-- Opening Marker --

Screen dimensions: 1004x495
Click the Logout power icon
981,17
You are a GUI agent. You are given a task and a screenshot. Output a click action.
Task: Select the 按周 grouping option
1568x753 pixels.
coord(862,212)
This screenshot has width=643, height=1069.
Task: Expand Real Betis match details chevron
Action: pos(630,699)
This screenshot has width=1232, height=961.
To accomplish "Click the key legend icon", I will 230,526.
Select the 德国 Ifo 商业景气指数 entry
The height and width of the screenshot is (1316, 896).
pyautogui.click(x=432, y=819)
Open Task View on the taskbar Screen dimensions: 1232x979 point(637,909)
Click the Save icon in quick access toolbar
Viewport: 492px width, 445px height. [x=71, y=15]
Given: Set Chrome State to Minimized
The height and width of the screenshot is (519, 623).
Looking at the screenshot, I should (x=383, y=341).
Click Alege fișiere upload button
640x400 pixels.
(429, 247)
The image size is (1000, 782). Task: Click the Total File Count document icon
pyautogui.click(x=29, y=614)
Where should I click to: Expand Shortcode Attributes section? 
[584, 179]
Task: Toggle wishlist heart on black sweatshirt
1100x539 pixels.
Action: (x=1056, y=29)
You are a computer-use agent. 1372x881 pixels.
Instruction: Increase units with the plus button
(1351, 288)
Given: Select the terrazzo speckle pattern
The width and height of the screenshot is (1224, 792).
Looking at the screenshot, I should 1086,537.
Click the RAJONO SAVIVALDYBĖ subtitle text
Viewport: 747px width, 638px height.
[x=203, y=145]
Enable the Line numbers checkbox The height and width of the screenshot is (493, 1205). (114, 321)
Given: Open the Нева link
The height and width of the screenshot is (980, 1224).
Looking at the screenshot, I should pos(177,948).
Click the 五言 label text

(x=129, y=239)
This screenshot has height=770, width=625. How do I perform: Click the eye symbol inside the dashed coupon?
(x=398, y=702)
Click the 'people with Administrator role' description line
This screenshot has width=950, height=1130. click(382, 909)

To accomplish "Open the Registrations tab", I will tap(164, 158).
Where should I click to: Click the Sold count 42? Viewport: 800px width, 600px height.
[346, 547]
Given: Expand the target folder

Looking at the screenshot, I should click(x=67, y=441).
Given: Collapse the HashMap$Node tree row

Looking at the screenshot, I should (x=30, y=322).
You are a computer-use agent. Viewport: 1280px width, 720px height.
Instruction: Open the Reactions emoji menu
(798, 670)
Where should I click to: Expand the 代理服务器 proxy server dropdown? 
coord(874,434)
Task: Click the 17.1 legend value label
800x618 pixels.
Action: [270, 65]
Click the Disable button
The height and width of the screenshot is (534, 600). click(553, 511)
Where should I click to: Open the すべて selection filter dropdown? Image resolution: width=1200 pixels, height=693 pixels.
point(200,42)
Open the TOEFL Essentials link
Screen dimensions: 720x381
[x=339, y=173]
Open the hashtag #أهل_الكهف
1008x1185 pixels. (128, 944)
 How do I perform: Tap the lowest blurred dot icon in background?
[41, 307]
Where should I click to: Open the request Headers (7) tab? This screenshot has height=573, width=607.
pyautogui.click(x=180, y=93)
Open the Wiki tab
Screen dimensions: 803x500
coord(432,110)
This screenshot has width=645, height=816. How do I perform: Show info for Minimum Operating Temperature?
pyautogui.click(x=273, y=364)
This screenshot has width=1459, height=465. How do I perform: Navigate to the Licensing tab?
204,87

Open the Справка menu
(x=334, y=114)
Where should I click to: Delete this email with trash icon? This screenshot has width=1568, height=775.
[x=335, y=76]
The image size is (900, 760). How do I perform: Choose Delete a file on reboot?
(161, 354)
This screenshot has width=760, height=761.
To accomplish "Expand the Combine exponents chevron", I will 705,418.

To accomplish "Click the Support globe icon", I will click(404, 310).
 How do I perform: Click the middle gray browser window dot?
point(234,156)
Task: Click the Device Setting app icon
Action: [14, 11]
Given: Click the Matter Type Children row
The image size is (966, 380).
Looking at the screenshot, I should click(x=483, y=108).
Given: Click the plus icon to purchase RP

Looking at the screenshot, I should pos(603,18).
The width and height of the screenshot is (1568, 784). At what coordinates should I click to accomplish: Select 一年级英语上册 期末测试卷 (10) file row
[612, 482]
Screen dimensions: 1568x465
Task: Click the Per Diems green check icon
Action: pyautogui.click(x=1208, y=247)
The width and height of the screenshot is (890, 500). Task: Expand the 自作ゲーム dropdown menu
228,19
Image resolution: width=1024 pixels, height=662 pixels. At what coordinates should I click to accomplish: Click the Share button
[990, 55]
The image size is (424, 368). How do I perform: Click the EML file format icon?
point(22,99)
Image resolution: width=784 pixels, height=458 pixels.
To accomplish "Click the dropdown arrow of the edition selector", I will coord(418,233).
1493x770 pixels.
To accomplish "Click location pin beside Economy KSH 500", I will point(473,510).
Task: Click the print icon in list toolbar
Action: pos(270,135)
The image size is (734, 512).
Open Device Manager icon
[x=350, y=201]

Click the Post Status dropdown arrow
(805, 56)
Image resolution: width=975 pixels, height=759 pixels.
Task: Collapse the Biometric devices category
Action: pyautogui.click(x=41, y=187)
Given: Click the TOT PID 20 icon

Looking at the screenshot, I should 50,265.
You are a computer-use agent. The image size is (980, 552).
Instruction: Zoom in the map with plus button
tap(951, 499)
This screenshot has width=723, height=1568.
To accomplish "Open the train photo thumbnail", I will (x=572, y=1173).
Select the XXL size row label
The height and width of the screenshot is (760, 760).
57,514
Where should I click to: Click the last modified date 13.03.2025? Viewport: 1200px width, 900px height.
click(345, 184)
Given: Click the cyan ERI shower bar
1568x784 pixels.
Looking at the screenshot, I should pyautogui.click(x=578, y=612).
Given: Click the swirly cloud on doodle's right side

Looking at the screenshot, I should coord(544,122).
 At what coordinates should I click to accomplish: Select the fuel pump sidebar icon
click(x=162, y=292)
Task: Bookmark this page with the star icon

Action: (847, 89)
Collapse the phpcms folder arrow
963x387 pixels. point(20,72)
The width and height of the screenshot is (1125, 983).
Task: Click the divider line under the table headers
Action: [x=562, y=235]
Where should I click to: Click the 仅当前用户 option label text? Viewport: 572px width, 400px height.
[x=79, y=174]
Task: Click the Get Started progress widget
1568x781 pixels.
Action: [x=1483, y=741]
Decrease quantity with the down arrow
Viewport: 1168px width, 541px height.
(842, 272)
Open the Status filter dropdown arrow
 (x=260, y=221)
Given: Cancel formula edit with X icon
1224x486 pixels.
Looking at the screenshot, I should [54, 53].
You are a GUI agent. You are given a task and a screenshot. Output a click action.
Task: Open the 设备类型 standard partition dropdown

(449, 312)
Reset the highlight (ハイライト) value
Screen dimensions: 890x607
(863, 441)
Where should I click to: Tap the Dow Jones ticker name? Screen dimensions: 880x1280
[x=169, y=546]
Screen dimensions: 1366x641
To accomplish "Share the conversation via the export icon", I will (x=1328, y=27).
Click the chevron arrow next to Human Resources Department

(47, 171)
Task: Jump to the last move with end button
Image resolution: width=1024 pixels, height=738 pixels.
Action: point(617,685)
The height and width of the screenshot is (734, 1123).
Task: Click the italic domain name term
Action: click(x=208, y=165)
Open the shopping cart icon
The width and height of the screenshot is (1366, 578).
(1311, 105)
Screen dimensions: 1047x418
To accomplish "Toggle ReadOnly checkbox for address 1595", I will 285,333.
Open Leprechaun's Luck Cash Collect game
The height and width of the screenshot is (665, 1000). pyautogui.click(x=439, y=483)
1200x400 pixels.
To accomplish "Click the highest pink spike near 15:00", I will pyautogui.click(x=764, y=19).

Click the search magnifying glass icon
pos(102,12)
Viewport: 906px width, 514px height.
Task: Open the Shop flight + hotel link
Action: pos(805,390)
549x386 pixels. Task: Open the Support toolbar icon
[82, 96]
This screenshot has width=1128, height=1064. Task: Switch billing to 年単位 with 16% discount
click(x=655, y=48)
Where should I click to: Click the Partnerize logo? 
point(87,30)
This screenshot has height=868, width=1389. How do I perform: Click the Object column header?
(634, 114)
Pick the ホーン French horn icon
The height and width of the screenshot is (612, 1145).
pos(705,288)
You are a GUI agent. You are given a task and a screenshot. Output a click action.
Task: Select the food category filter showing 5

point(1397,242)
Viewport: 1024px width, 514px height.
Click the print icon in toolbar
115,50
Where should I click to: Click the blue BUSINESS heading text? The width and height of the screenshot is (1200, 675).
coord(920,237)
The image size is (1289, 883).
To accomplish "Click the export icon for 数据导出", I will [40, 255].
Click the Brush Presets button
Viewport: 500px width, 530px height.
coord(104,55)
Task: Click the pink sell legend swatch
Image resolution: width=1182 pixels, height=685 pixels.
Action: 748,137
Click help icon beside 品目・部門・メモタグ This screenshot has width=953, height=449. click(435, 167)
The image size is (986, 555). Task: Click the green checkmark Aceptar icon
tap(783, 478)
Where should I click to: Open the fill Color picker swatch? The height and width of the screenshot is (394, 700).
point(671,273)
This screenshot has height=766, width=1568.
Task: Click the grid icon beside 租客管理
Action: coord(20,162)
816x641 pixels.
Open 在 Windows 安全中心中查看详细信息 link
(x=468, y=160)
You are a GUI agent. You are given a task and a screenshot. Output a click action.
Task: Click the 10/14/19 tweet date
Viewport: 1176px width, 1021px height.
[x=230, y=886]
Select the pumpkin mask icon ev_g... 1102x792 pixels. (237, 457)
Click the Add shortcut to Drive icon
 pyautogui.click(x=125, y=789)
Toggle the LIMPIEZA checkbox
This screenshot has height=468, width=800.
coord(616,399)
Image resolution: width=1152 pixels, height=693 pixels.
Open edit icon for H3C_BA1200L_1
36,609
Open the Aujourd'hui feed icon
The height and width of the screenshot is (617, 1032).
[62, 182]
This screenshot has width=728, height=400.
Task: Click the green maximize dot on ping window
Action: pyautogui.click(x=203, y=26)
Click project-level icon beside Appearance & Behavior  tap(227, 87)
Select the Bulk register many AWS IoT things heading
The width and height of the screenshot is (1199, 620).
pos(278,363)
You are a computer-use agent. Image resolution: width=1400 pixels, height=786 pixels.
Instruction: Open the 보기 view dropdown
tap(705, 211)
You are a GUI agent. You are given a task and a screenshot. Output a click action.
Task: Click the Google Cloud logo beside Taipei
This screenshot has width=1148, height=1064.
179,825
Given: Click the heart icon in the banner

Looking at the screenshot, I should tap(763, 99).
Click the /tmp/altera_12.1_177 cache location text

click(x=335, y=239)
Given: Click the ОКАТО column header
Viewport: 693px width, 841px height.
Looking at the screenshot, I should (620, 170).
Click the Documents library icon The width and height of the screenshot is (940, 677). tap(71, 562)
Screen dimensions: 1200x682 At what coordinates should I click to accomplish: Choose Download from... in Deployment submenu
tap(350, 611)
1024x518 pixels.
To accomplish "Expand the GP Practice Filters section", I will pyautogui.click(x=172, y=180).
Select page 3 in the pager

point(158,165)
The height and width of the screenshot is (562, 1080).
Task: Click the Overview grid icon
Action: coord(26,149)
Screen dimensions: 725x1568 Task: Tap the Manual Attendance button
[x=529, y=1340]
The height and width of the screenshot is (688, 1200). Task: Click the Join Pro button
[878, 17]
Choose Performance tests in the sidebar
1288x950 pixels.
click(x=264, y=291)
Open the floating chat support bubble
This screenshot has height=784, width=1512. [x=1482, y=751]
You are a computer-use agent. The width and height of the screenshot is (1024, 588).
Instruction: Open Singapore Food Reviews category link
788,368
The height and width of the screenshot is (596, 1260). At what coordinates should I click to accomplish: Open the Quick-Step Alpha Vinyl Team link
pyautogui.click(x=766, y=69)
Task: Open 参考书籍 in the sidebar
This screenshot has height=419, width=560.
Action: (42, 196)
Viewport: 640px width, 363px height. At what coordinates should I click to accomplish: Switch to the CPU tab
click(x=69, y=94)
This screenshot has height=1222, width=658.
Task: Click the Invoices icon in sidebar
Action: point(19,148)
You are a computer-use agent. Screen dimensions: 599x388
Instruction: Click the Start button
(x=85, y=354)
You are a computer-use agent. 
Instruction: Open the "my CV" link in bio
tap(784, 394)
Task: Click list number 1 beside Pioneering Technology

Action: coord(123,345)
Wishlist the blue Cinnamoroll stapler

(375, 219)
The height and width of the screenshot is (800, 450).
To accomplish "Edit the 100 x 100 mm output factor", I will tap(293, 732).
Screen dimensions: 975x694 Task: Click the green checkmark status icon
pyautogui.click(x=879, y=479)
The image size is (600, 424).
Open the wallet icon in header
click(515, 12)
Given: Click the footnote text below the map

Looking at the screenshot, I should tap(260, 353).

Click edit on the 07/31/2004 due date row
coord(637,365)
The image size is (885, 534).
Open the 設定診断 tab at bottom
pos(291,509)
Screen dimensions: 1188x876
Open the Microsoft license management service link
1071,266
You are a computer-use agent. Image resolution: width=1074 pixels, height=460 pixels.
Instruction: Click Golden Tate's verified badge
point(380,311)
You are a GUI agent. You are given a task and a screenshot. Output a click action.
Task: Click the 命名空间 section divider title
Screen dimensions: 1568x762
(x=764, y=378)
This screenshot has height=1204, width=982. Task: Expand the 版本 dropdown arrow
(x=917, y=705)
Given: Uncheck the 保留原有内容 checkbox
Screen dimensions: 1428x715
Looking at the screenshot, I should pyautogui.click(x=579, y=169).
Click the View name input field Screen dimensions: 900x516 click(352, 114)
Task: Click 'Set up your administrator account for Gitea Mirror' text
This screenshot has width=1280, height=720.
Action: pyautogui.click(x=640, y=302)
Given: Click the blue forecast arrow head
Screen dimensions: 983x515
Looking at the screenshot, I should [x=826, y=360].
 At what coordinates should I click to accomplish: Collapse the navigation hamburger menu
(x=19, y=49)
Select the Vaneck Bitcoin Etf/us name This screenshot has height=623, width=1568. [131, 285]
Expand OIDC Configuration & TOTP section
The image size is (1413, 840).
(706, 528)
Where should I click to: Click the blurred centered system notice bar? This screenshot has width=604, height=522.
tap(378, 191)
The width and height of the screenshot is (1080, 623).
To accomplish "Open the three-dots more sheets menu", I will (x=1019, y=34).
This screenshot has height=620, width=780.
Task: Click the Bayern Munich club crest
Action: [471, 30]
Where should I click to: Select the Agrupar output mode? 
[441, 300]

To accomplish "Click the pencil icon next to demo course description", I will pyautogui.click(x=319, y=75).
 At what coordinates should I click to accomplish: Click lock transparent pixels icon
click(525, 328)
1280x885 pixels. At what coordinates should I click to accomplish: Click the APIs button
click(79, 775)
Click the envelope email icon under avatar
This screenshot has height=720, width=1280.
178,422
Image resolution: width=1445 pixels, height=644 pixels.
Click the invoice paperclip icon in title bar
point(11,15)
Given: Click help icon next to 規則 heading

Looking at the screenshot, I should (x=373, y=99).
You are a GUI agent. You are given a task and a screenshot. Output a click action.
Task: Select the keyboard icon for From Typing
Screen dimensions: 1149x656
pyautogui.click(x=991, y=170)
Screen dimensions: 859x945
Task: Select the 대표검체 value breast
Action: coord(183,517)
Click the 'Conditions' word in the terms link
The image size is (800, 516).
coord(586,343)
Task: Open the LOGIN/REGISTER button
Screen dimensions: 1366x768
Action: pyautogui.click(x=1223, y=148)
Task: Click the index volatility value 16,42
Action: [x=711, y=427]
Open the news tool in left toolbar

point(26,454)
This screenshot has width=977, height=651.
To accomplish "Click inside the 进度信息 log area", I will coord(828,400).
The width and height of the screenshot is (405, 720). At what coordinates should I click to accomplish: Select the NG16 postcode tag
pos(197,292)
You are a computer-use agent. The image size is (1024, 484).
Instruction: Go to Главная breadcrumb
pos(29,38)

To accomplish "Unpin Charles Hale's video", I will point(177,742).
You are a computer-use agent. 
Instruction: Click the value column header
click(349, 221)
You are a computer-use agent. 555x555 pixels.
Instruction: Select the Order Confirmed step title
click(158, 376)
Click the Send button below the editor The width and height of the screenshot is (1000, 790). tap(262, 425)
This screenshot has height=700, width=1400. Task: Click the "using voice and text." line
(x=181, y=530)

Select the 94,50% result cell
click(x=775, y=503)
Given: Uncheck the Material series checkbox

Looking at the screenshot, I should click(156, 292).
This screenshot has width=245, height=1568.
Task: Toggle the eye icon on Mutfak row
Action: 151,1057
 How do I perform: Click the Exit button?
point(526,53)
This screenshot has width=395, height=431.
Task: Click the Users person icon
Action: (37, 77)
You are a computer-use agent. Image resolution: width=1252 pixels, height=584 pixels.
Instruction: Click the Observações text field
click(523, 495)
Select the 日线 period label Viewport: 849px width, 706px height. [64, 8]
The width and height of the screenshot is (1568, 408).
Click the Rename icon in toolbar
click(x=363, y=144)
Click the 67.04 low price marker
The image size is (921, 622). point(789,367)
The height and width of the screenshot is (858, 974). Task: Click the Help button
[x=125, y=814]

-- Closing Marker --

_ABOUT THIS EXERCISE:_ Take every line of the material that contains the word "pink", and copy it.

_WRITTEN SOLUTION:_
To accomplish "Click the highest pink spike near 15:00", I will pyautogui.click(x=764, y=19).
Task: Click the pink sell legend swatch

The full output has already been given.